Dania ryzykuje załamanie zachodniego stada bałtyckiego dorsza forsując limity 10-krotnie większe niż zalecają naukowcy

paź 7, 2016 | Różne

1ABCDORSZ

Oceana apeluje o tymczasowy zakaz połowów krytycznie przełowionego zachodniego stada bałtyckiego dorsza. Decyzja zapadnie na spotkaniu Rady Ministrów UE 10 października.

Ministrowie państw unijnych odpowiedzialnych za rybołówstwo podejmą 10 października na spotkaniu Rady UE w Luksemburgu ostateczną decyzję w sprawie limitów połowowych na rok 2017 dla gatunków komercyjnych w Morzu Baltyckim.

W związku z krytycznym stanem zachodniego stada dorsza spowodowanym dekadami przełowienia i złego zarządzania, Oceana apeluje o tymczasowy zakaz wszelkich połowów stada dorsza w zachodniej części Morza Baltyckiego (podobszary 22-24, zobacz mapę), dzięki czemu stado będzie miało szansę na odbudowę.

„Rządy stoją na straży prawa. Wspólna Polityka Rybołówstwa (WPRyb) Unii Europejskiej nakłada na ministrów obowiązek odbudowy stad ryb do zrównoważonych poziomów. Niedopełnienie go graniczy z łamaniem prawa”, wyjaśnia Lasse Gustavsson, dyrektor wykonawczy Oceany w Europie. „Zachodni dorsz jest najbardziej przełowionym stadem w regionie, a jego odbudowa, uzależniona od odpowiedniego zarządzania, strworzy stabilne zródło zarówno miejsc pracy jak i pożywienia”.

Wschodnie stado dorsza (eksploatowane głównie przez Polskę) jest w słabej kondycji, natomiast zachodnie stado (ekploatowane głównie przez Danię i Niemcy) znajduje się na skraju załamania.

W tym roku Międzynarodowa Rada Badań Morza (ICES) zaproponowała redukcję całkowitej kwoty połowowej o ponad 90 proc., co oznacza, że w przyszłym roku nie powinna ona przekroczyć 917 ton.

Dania i Niemcy nie zgadzają się na obniżenie kwot więcej niż o 20 proc., co przewyższa 10-krotnie zalecenie opinii naukowej. Kontynuowanie przeławiania dorsza bałtyckiego spowoduje całkowite załamanie stada, co spowoduje długotrwałe konsekwencje społeczno-ekonomiczne dla całegoregionu.

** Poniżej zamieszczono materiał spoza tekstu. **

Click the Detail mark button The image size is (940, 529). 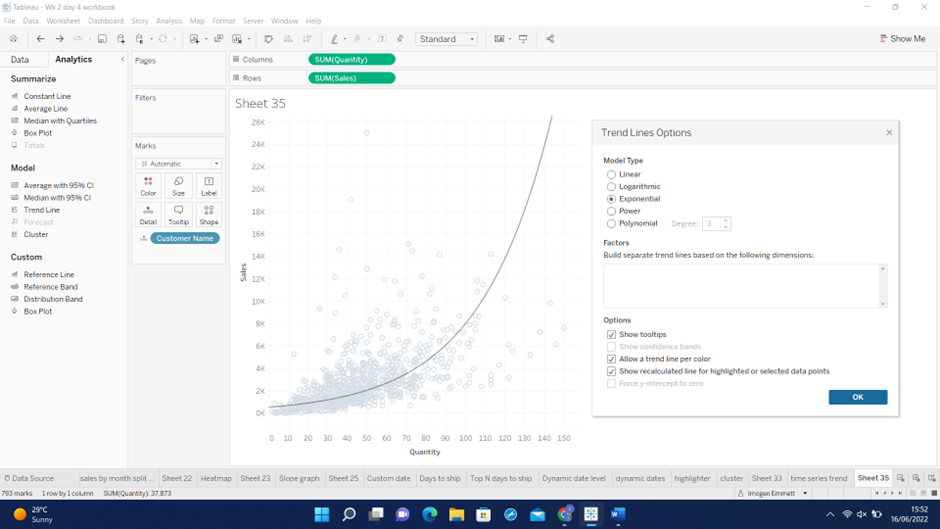tap(148, 215)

Zgodnie z założeniami WPRyb przełowienie po roku 2020 będzie nielegalne. Dodatkowo, wieloletni plan zarządzania rybołówstwem na Bałtyku, oficjalnie wcielony w życie w tym roku, nakłada obowiązek obniżania limitów połowowych dla stad w szczególnie krytycznej kondycji (tak jak zachodnie stado dorsza). Eurodeputowany i sprawozdawca planu wieloletniego, Jarosław Wałęsa, podkreśla, że jeśli Rada UE nie ustanowi limitów zgodnych z planem wieloletnim, to osobiście poda ich do sądu.